I took my grip and walked from the hostel to the Lamotte apartment beside the old Miramar Hotel, and introduced myself. My lodging was three pounds per week, but Spain then was so extraordinarily cheap that the other three pounds of my weekly allowance would be more than enough pocket money. I would have a room of my own and eat all meals with the family.
Madame’s children were her son, at seventeen the same age as me while also awaiting his call-up into the armed forces, and her daughter, two years older and engaged to be married. They spoke not a word of English and had never seen an Englishman, let alone a Protestant. I spoke no Spanish, but I had a grammar primer, and mercifully Madame could just remember her native French and help me out when we got really stuck.
Málaga back then was still a sleepy, quaint, and intensely traditional community. Each evening, the girls of the respectable classes not yet “spoken for” would slowly parade the length of the palm-lined paseo, duly chaperoned by a mother or aunt. From the sidelines, they could be observed by the young men not yet engaged. It was a marriage market of great decorum.
The girls would have high ivory combs in their hair, draped with a black lace shawl, the mantilla. The young men often wore the short jacket, the traje corto, and the wide-brimmed black or dove-gray hat known as the cordobés.

▸ **Material provided**:

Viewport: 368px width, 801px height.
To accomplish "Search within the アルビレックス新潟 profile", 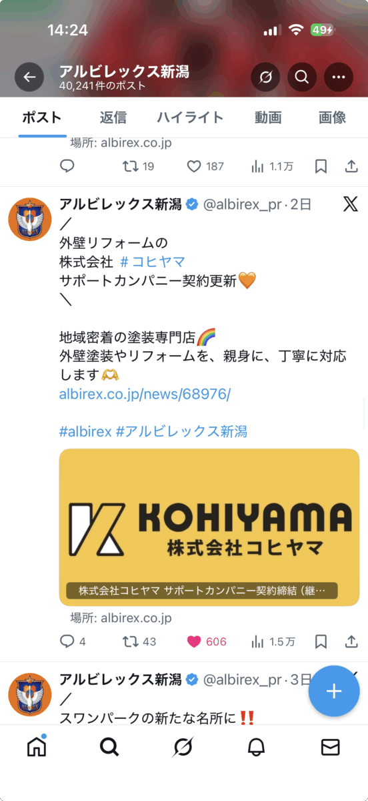I will (302, 77).
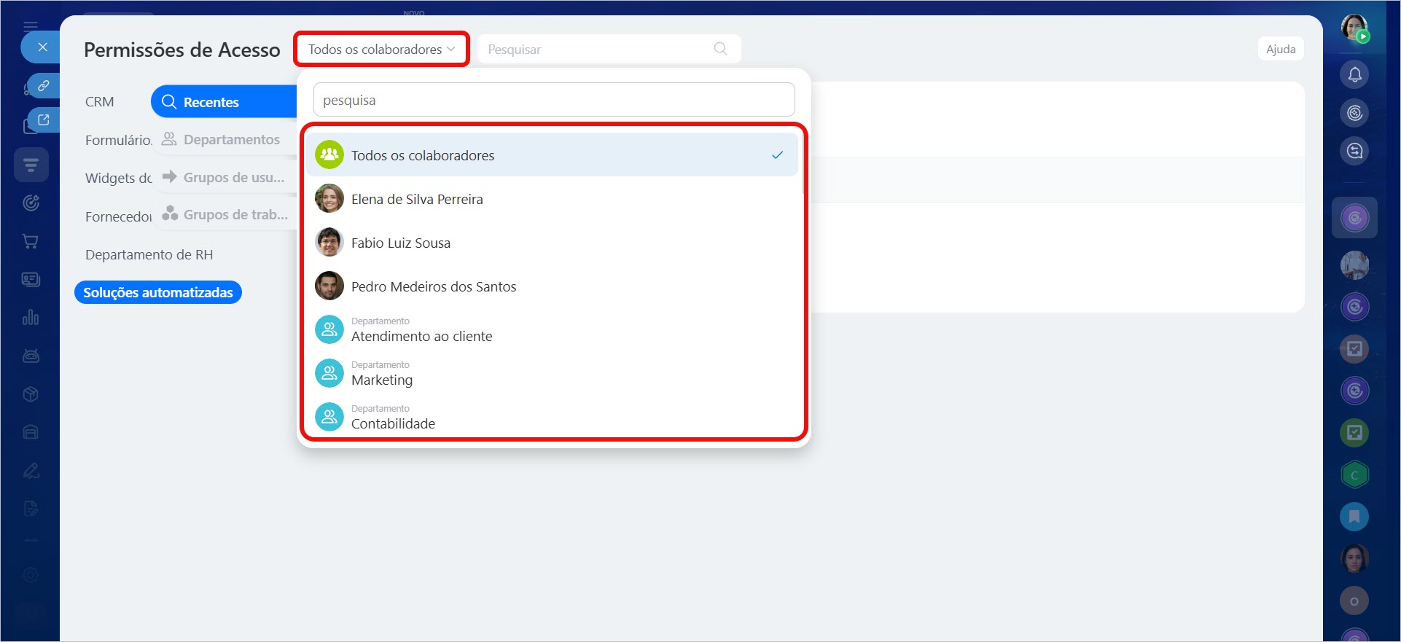1401x642 pixels.
Task: Click the analytics bar chart sidebar icon
Action: (31, 318)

▸ **What to work on**:
[1] In the passage about lodging in Málaga, why would the remaining three pounds of the weekly allowance be more than enough pocket money? Answer in one to three sentences.
[2] Resume the passage about lodging in Málaga, starting right after its final sentence.

▸ **Responses in order**:
[1] Spain was extraordinarily cheap at the time. After paying three pounds a week for lodging, the other three pounds of the allowance would more than cover spending money.

[2]
If or when a young man saw a girl he really fancied, he would ask around for her name. When he had it, he would go to his father, who would then inquire about the girl’s own father, and if he was also of a respectable family in a good house and with a worthy profession, the two fathers would meet to confer over a possible union of their offspring. There was no question of the youngsters meeting for a chat.
The girl’s father would then invite the young man to his house for tea. As tea was served, the girl’s mother and possibly a bevy of aunts, all agog with curiosity, would sit with the girl on one side of the room, and the young guest and his father on the other. It must have been a very stilted occasion, with all sides pretending it was just a cup of neighborly tea.
In fact, both sides were sizing up the other. Courtship was carried on with the eyes. The young people never touched. If impressions were favorable, the father would later consult with his wife and invite the boy to join them for Mass the following Sunday.
While he had seen her during the paseo when she caught his eye, that first stilted cup of tea would be for the girl her first sight of her new admirer. Her curiosity must have been immense. My new friend Miguel Morales told me all this because he had been through it via his sister.
As chastity was total, there had to be some release valve, and this was the bordello, of which there were many. At the top of the range, these were also pretty dignified establishments. It was far from impossible for the mayor and the chief of police to take a glass of sherry with a leading madam, who was also a pillar of the community (not to consort with wives, of course) and a donor to good causes such as the church and the orphanage, to which her girls, if they were careless, might one day contribute.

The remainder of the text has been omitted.